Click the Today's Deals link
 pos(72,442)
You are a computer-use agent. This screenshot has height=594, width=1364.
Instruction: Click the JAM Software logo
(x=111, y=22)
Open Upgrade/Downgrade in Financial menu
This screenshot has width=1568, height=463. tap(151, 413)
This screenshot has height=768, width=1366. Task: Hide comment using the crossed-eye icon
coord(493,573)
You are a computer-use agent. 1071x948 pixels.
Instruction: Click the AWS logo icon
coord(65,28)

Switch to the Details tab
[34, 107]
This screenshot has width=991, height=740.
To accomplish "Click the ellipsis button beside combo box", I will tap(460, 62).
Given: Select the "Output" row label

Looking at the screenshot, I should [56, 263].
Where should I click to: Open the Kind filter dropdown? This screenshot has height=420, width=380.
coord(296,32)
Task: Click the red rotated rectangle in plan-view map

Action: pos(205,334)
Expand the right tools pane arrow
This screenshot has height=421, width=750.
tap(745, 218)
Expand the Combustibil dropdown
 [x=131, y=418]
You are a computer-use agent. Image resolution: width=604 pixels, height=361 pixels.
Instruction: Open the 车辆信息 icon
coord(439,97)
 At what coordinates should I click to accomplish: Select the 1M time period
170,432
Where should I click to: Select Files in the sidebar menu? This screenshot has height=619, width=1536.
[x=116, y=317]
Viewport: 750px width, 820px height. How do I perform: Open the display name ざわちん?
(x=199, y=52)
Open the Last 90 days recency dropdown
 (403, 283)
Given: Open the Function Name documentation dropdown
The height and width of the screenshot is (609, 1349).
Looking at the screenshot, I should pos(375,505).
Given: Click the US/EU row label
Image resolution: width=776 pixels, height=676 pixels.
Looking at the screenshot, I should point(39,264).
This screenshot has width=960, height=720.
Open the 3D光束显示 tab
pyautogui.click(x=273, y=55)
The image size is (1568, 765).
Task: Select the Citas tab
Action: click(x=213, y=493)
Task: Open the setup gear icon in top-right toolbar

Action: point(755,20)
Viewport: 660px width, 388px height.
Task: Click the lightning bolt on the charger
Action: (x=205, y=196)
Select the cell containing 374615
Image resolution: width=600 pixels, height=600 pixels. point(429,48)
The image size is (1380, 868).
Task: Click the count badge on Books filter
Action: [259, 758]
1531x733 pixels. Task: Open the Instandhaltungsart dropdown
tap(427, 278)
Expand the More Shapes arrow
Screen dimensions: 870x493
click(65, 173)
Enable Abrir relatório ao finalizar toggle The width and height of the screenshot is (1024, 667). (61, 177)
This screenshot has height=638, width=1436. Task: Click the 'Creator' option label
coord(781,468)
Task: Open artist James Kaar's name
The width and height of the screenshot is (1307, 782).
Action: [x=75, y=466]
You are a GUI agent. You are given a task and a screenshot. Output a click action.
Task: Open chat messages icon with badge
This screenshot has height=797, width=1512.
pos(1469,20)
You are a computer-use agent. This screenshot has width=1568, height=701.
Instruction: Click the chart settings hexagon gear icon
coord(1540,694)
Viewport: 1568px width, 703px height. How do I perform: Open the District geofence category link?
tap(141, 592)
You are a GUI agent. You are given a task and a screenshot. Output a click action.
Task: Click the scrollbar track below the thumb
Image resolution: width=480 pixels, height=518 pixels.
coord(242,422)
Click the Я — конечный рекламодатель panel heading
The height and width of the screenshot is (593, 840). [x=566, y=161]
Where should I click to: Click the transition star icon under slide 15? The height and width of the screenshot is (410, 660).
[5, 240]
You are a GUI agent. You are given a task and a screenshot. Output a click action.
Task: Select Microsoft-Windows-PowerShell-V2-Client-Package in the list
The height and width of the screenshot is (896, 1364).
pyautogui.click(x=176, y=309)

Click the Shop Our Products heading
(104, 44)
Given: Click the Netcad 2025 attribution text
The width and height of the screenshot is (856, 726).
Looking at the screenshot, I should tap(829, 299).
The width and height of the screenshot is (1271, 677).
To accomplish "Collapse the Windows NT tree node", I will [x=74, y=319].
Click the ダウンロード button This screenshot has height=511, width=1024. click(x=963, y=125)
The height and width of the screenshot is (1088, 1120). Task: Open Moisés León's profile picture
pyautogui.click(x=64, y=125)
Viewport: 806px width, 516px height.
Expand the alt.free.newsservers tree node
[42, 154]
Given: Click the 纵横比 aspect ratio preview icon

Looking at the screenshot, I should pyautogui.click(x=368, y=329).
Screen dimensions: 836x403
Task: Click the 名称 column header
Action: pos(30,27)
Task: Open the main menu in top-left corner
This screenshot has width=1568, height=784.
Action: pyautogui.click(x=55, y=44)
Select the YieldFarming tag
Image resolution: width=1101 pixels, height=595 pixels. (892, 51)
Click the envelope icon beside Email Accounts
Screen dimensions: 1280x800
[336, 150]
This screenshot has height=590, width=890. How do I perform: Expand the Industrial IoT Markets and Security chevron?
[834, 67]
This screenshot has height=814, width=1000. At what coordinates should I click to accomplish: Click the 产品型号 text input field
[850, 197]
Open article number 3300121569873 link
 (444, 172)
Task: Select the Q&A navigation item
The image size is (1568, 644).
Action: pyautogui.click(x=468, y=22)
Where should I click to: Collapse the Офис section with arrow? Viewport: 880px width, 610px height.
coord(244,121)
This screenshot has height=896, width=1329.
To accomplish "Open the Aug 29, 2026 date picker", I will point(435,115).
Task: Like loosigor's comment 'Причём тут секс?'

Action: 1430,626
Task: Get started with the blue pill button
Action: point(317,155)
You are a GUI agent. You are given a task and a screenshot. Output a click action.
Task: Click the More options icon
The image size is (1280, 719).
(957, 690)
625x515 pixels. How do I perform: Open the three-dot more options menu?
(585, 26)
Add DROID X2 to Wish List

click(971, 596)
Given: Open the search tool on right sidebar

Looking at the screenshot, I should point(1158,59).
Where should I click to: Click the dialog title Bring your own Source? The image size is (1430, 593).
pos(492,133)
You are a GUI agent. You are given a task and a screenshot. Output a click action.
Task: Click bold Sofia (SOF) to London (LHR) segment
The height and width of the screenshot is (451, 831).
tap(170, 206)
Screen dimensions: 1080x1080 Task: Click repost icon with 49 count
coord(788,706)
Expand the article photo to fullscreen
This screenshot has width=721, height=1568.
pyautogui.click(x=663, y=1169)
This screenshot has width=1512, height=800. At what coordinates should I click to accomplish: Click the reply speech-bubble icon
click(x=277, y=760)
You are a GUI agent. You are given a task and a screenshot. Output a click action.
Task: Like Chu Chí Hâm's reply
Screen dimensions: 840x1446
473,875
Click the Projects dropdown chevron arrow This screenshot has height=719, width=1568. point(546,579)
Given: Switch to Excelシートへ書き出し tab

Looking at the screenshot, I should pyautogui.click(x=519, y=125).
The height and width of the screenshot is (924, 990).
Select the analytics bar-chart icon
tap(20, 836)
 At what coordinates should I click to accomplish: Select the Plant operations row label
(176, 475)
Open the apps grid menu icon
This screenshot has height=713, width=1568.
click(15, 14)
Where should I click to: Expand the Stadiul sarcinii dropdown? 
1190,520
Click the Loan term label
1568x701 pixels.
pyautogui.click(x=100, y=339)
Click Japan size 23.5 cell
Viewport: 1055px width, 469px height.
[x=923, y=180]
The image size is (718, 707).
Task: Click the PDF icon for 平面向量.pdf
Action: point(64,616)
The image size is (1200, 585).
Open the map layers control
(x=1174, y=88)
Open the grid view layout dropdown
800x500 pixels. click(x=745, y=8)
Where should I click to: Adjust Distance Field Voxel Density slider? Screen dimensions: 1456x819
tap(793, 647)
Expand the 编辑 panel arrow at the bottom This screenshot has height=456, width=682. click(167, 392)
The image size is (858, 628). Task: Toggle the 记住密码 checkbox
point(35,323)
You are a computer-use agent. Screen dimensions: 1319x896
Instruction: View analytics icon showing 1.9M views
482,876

--------

Your task
Show all of the lines above in which "Windows" is present.

Result of this task
Task: Select Microsoft-Windows-PowerShell-V2-Client-Package in the list
To accomplish "Collapse the Windows NT tree node", I will [x=74, y=319].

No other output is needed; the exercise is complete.